Segment Start: Provided data
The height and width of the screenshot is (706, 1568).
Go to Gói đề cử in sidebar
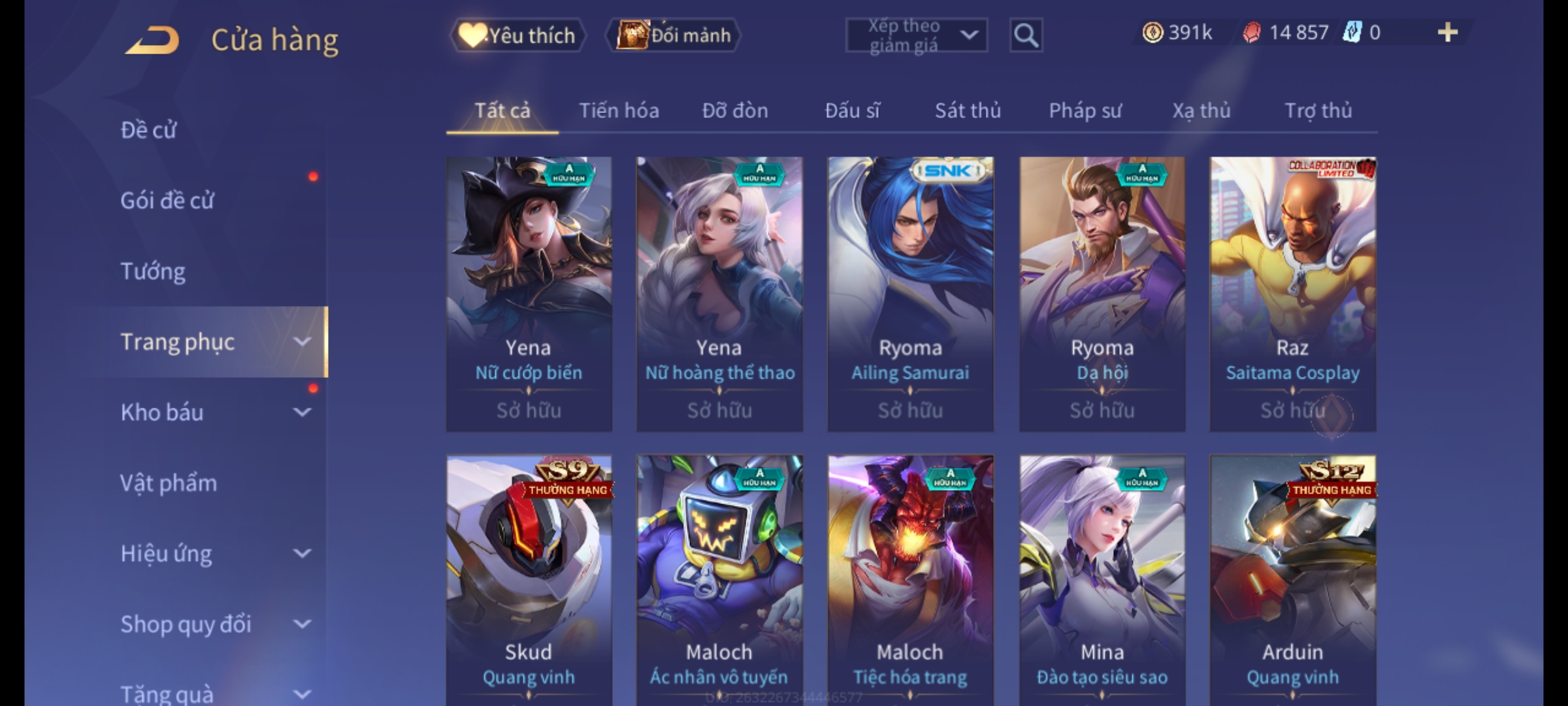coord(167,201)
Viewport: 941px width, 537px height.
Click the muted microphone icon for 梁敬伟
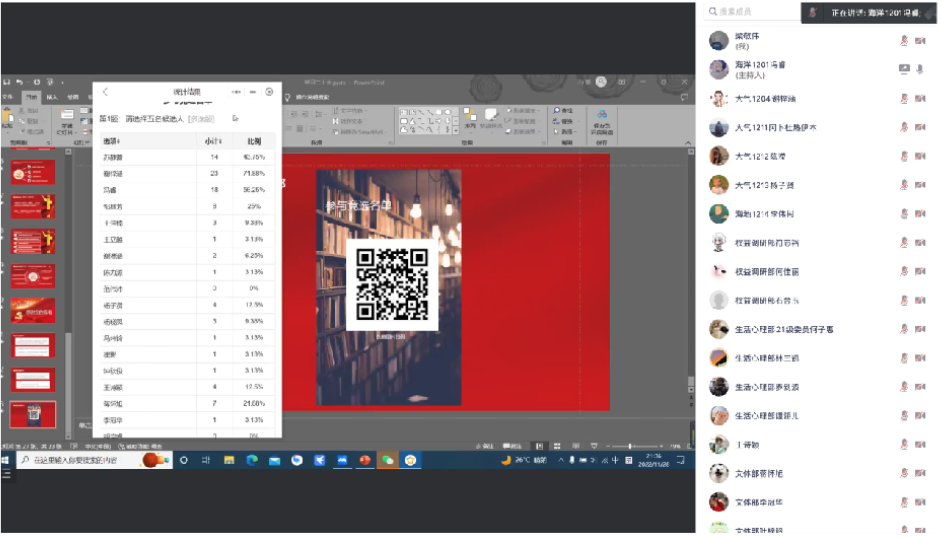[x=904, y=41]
Segment End: Provided data
* [Activity]:
Would you please repeat all the data word for word, but without the pictures?

* [Task output]:
The height and width of the screenshot is (706, 1568).
Go to Gói đề cử in sidebar
coord(167,201)
Viewport: 941px width, 537px height.
Click the muted microphone icon for 梁敬伟
[x=904, y=41]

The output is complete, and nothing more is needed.